All this seems to signal a downgrading of the ability of the military to have a hammerlock on councils at the top, administration experts say.
It is stressed that this does not suggest a substantive change in Soviet foreign policy.
But given the Soviet Union's deepening economic problems and Mr. Gorbachev's apparent determination to do something about them, experts say he may be looking for an easing of relations with Washington.
``If he's pragmatic and a problem-solver, he may recognize that they need a little breathing space,'' says the ranking official quoted above.
``We have to keep the doors open to negotiation and give Gorbachev maximum incentive to move in that direction. But there's nothing in his background that would make you optimistic.''
Diplomatic observers see the two superpowers still jockeying for position in advance of serious negotiation in Geneva over nuclear and space arms, with the US drumming up support at home and abroad for SDI (the President's Strategic Defense Initiative or ``star wars'' program) and the Soviet Union exploiting European concerns about it.

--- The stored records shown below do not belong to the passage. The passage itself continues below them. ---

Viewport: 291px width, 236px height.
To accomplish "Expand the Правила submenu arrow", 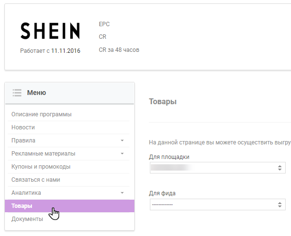I will tap(122, 141).
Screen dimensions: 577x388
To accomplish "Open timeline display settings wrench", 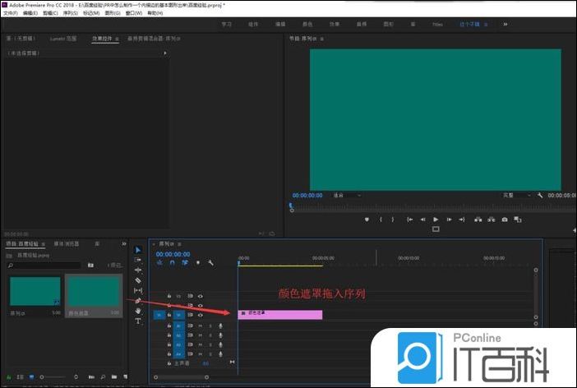I will coord(211,263).
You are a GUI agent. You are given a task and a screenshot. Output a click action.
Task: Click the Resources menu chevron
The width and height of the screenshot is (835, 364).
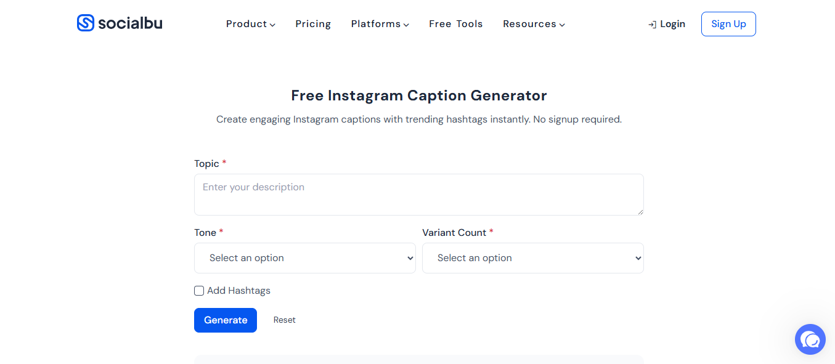pyautogui.click(x=561, y=24)
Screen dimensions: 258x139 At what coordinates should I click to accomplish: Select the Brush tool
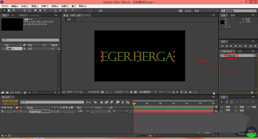[x=51, y=11]

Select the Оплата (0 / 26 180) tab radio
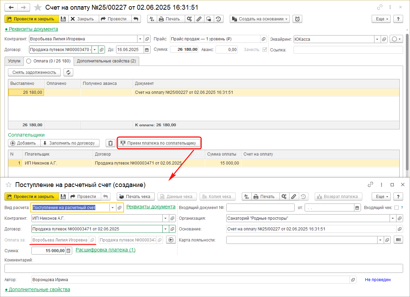coord(29,61)
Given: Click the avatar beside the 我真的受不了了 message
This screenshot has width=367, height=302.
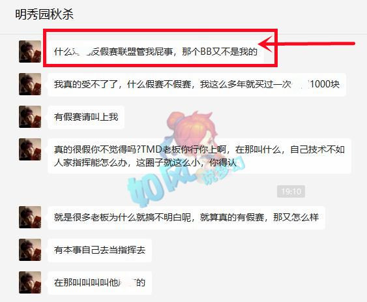Looking at the screenshot, I should coord(30,84).
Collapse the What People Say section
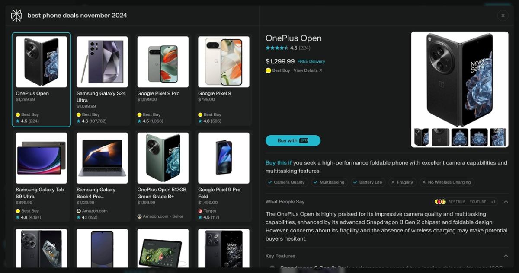The height and width of the screenshot is (273, 519). coord(506,201)
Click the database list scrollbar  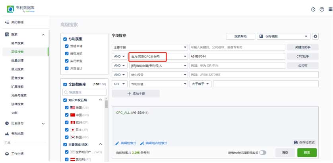click(x=106, y=105)
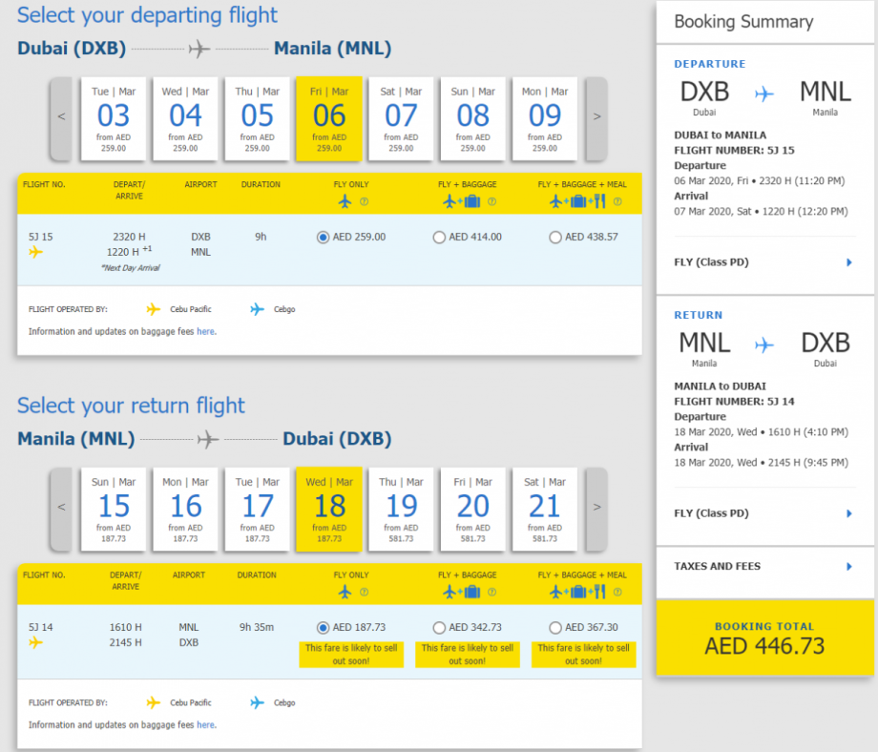Click the Fly Only help icon in return header

pyautogui.click(x=365, y=593)
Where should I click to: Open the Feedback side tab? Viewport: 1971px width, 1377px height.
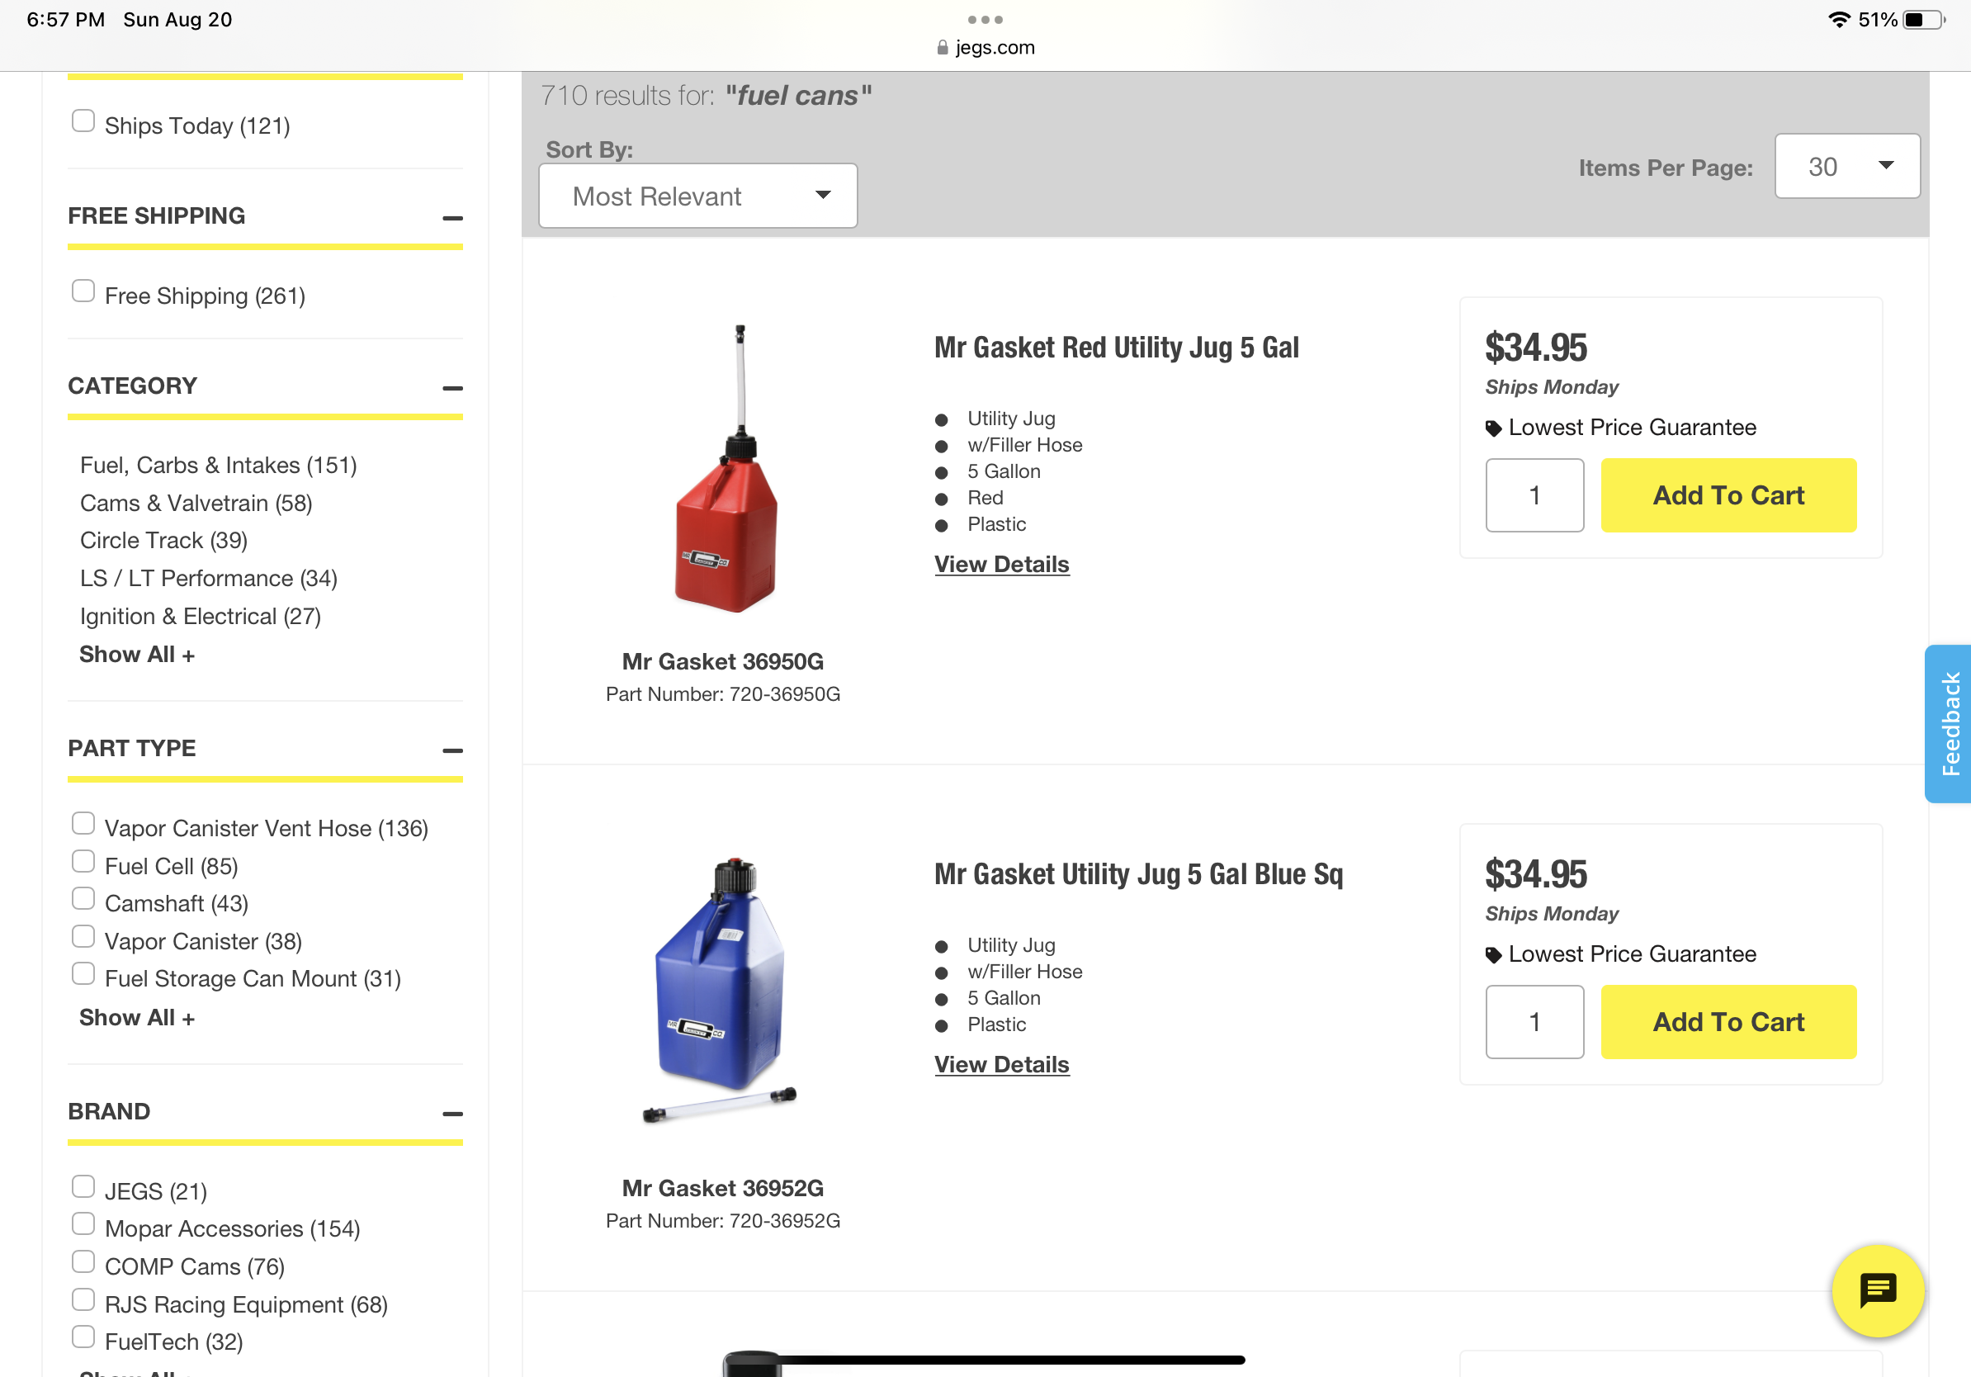pos(1948,724)
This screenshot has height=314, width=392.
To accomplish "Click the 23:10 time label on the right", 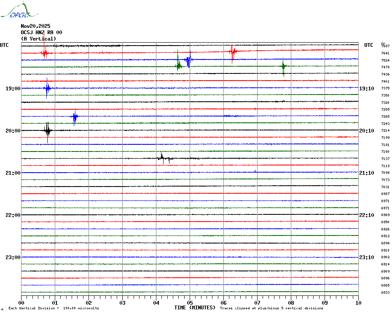I will pyautogui.click(x=366, y=257).
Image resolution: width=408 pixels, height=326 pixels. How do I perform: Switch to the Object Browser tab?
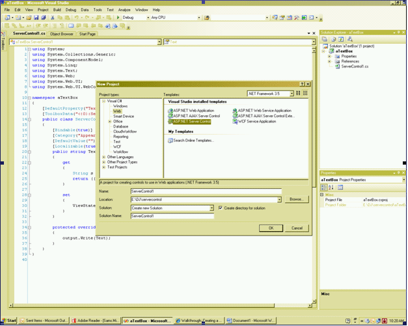coord(62,33)
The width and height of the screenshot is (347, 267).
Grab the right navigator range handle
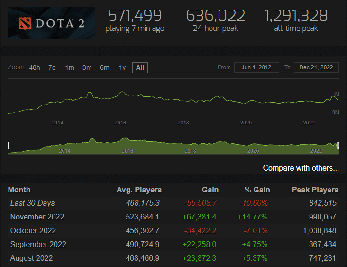point(338,145)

Many in the arms control community see little hope for progress unless the US is willing to trade off sharp reductions in Soviet offensive weapons for some constraints on SDI. This might include limiting its deployment to defense of missile sites.
Administration officials say that, as an incentive to the Soviets, the US is prepared to make heavy reductions in offensive missiles and to give assurances on the ABM (Anti-Ballistic Missile) Treaty adequate to meet Soviet concerns.
A fundamental problem, they say, is knowing precisely what it is the Soviets want, because they have an oblique way of negotiating.
As the administration views it, there is no contradiction between seeking deep cuts in offensive missiles and the US policy on defensive weaponry. It contends such sharp reductions in offensive arms on both sides would eliminate what presumably bothers the Soviets about SDI -- fear that the US is developing a first-strike capacity.
If the Soviets' concern is with the US obtaining technology that would diminish the value of their land-based force, they should have an incentive to get the level of US offensive weapons down, administration officials say.
Furthermore, they say, the US is willing to discuss defensive systems and their relationship with offensive arms. The logical place to start, they say, is with shoring up the ABM Treaty, including identifying new defense technologies.
This would give the Soviets assurance that new weaponry could not be deployed unless first negotiated under the treaty.
The Gromyko-Shultz meeting is expected to go into the Geneva negotiations as well as human rights, regional issues, and bilateral concerns.